Port Isabel was a seaport established on Port Isabel Slough in 1865 during the American Civil War in Sonora, Mexico in the mouth of the Colorado River on the Gulf of California. It was founded to support the increased river traffic caused by the gold rush that began in 1862 on the Colorado River and the Yuma Quartermaster Depot newly established in 1864 to support the Army posts in the Arizona Military District. The slough was discovered in 1865 by the Captain W. H. Pierson of the schooner Isabel, that first used the slough to transfer its cargo to steamboats safe from the tidal bore of the Colorado River. Shortly afterward Port Isabel was established 3 miles up the slough and replaced Robinson's Landing as the place where cargo was unloaded in the river from seagoing craft on to flat bottomed steamboats of the Colorado River and carried up to Fort Yuma and points further north on the river.

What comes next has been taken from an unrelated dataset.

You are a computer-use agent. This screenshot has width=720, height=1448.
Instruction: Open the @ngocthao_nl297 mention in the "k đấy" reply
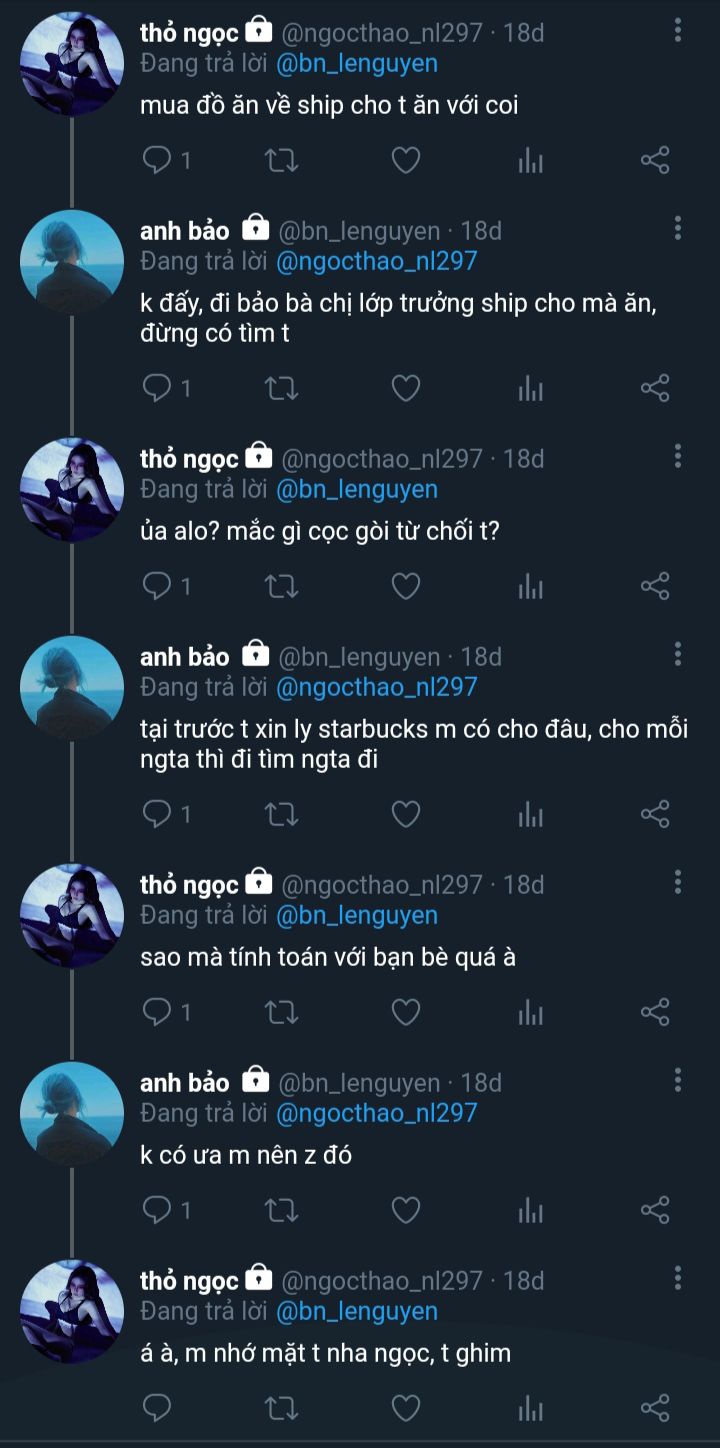click(x=377, y=262)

By 1867, Port Isabel, was situated on Port Isabel Slough whose mouth lay to the east of the main channel of the Colorado River on its channel east of Montague Island about 21/2 miles from its entrance, at the first good landing place, the shores below being of very soft mud. Port Isabel, served as a location for repairing the river steamers and barges at a location about 2 miles above Port Isabel on what was called Shipyard Slough that became the site called Ship Yard, which had a few frame buildings, a dry dock and a ship way where steamboats could be constructed or repaired.

The arrival of the Southern Pacific Railroad in Yuma in 1877 signaled the end of Port Isabel. Trade by sea was replaced with cargo carried by rail. In 1877, George Alonzo Johnson sold his Colorado Steam Navigation Company to the Southern Pacific Railroad. Yuma then became the head of navigation for steamboats operating on the river. Port Isabel was abandoned by 1879, its shipyard being moved to Yuma, Arizona.